Revirement de jurisprudence sur l’indemnisation de la faute inexcusable de l’employeur : la victime percevant une rente d’accident du travail peut désormais obtenir une réparation distincte de ses souffrances physiques et morales au titre du déficit fonctionnel permanent
Depuis 2009, la Cour de cassation considérait que la rente versée à la victime d’un accident du travail indemnisait les pertes de gains professionnels, l’incidence professionnelle et le déficit fonctionnel permanent. Autrement dit, une victime d’un accident du travail ne pouvait percevoir une réparation spécifique pour ses souffrances physiques et morales dans la mesure où son déficit fonctionnel permanent était d’ores et déjà indemnisé par sa rente.

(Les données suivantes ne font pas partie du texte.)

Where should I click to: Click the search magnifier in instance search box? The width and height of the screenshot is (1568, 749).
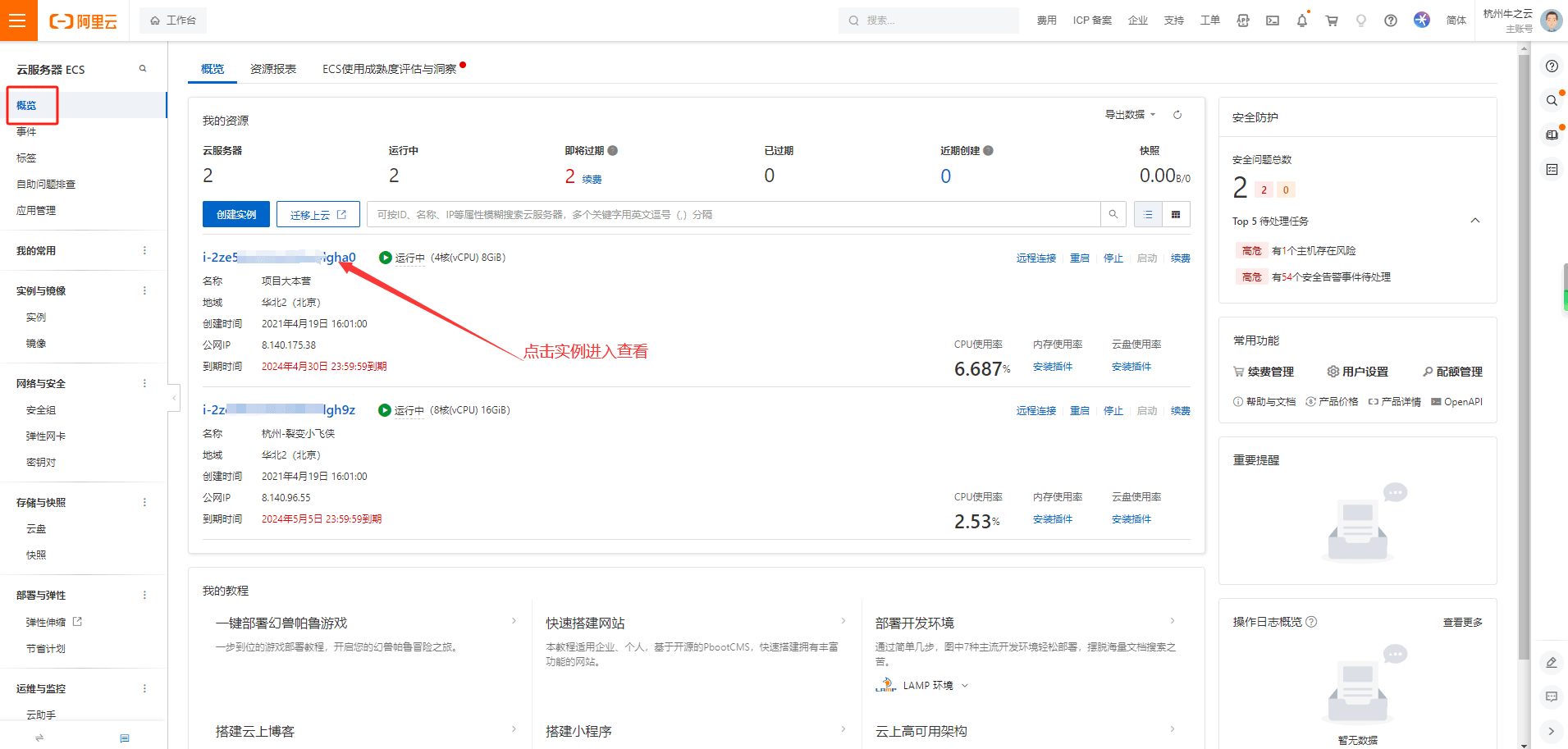click(x=1113, y=214)
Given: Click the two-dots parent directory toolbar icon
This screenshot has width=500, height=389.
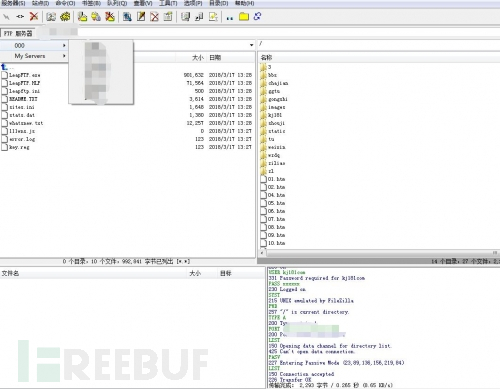Looking at the screenshot, I should 229,18.
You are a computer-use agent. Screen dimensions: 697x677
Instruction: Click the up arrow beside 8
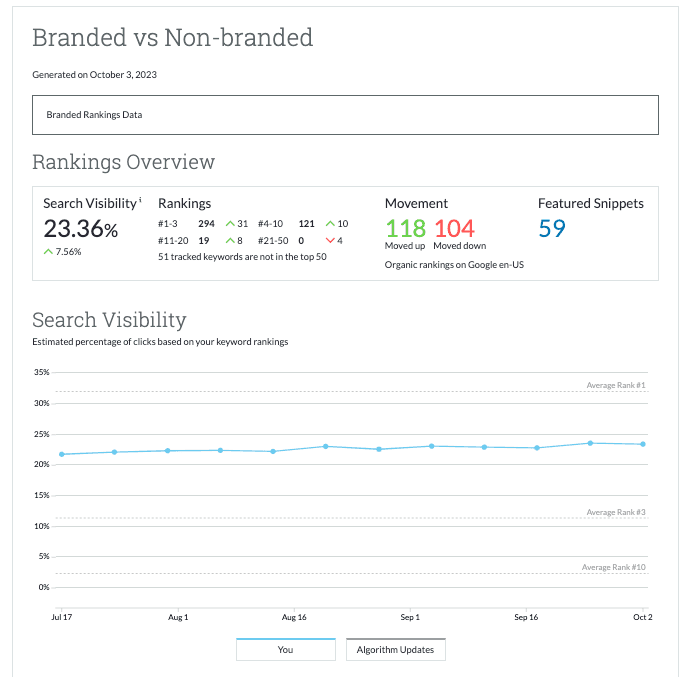[x=230, y=241]
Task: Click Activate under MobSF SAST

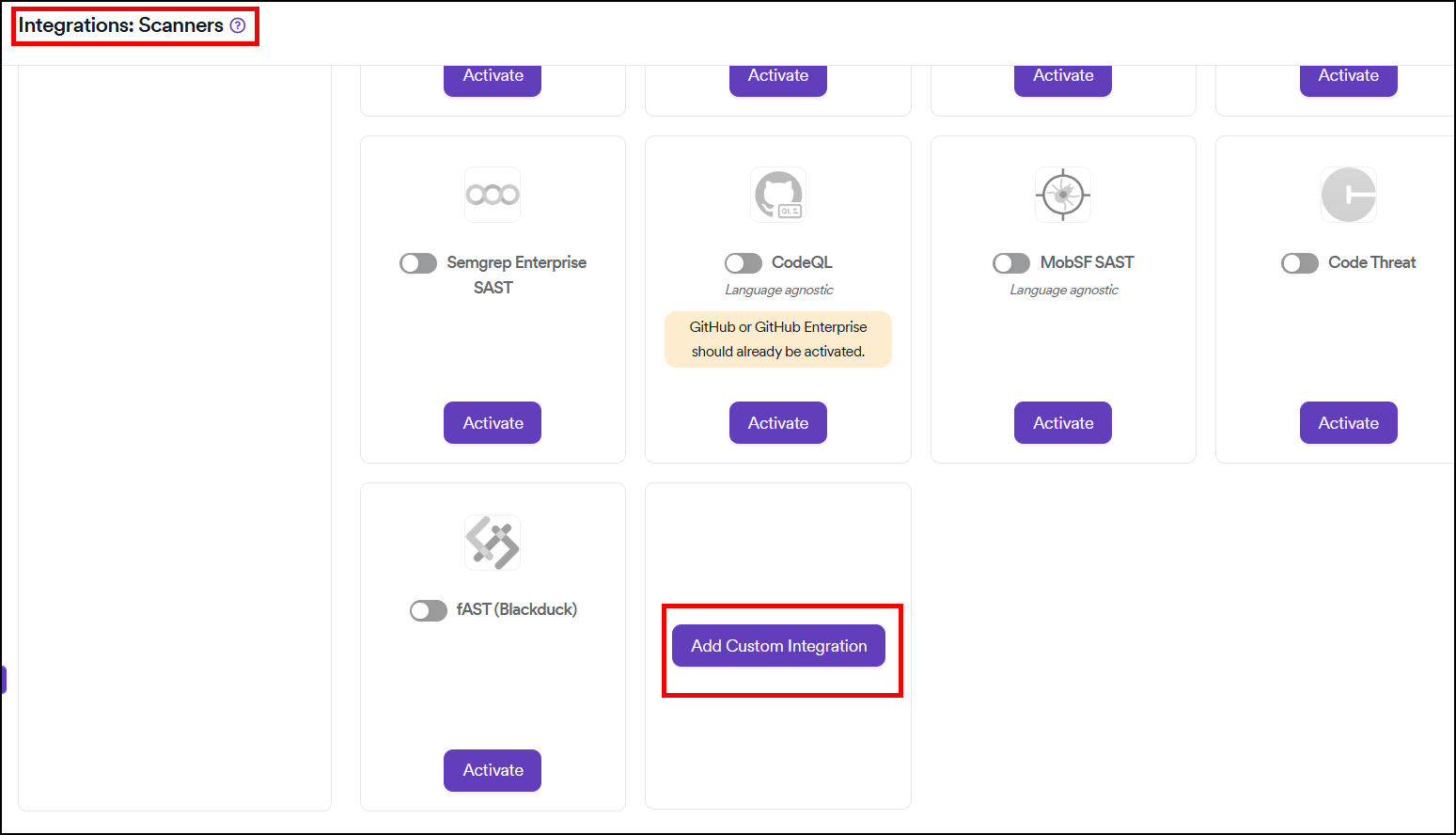Action: 1063,423

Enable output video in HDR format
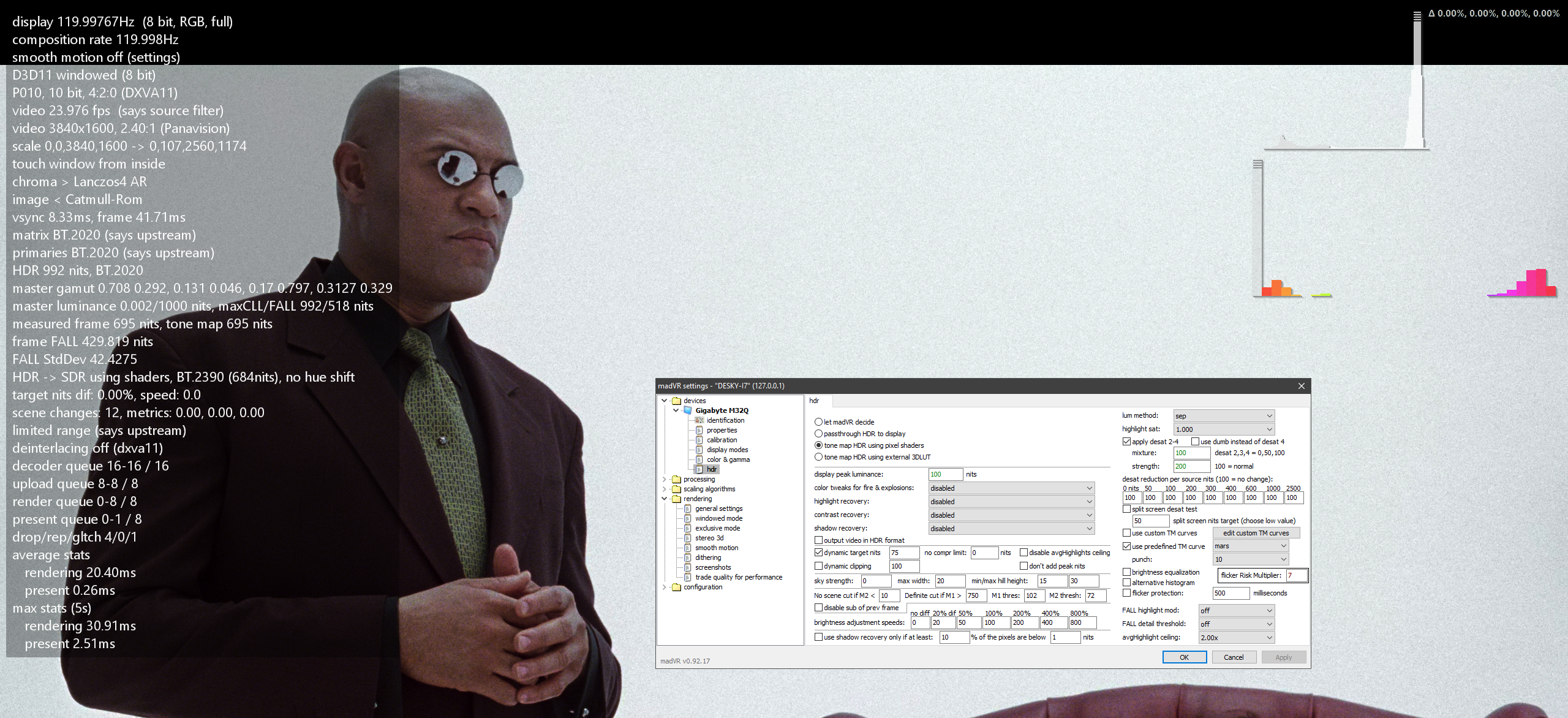(x=818, y=540)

Désormais, par deux arrêts rendus en assemblée plénière le 23 janvier 2023, la Cour de cassation considère que la rente versée à la victime ne répare pas le déficit fonctionnel permanent. Les victimes d’un accident du travail peuvent ainsi solliciter, en plus de leur rente, une indemnisation supplémentaire de leurs souffrances physiques et morales au titre du déficit fonctionnel permanent.

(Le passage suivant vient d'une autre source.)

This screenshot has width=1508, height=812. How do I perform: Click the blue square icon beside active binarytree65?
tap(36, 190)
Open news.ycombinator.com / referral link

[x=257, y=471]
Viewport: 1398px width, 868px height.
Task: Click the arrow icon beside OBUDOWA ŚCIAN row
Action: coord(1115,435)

Licenciement économique : à défaut d’information personnelle et écrite énonçant le motif économique avant l’acceptation du CSP, le licenciement est dépourvu de cause réelle et sérieuse
La Cour de cassation rappelle que l’adhésion au contrat de sécurisation professionnelle intervient au moment où le salarié signe le bulletin d’acceptation. L’employeur étant obligé d’énoncer la cause économique de la rupture du contrat, il peut le faire dans le document écrit d’information sur le CSP, dans la lettre qu’il est tenu d’adresser au salarié lorsque le délai de réponse expire après le délai d’envoi de la lettre de licenciement, ou encore, lorsqu’il ne lui est pas possible d’envoyer cette lettre avant l’acceptation par le salarié du CSP, « dans tout autre document écrit, porté à sa connaissance au plus tard au moment de son acceptation ». A défaut, l’employeur est en tort et le licenciement est dépourvu de cause réelle et sérieuse.
La réforme de l’assurance chômage est adoptée : privation d’indemnités de chômage et présomption de démission pour le salarié considéré par l’employeur en abandon de poste, et procédure prud’homale spécifique
La loi portant mesures d’urgence relatives au fonctionnement du marché du travail en vue du plein emploi a été promulguée le 21 décembre 2022. Désormais, l’article L. 1237-1-1 du code du travail prévoit une présomption de démission du « salarié qui a abandonné volontairement son poste et ne reprend pas le travail après avoir été mis en demeure de justifier son absence et de reprendre son poste, par lettre recommandée ou par lettre remise en main propre contre décharge, dans le délai fixé par l’employeur ». Le salarié est privé en conséquence d’accès aux allocations chômage. S’il entend soumettre à la juridiction prud’homale la contestation de son licenciement, il doit saisir le Bureau de Jugement directement, qui statue au fond dans un délai d’un mois à compter de sa saisine.
Un salarié qui critique les valeurs de l’entreprise exerce sa liberté d’expression
Un salarié critique et refuse d’adhérer à la politique de l’entreprise et aux méthodes de management de la direction. Son employeur le licencie pour insuffisance professionnelle en invoquant notamment ce motif. La Cour de cassation estime que le salarié exerce ainsi sa liberté d’expression. Elle confirme également que le caractère illicite du motif du licenciement prononcé, même en partie, en raison de l’exercice de la liberté d’expression du salarié, liberté fondamentale, entraîne à lui seul la nullité du licenciement.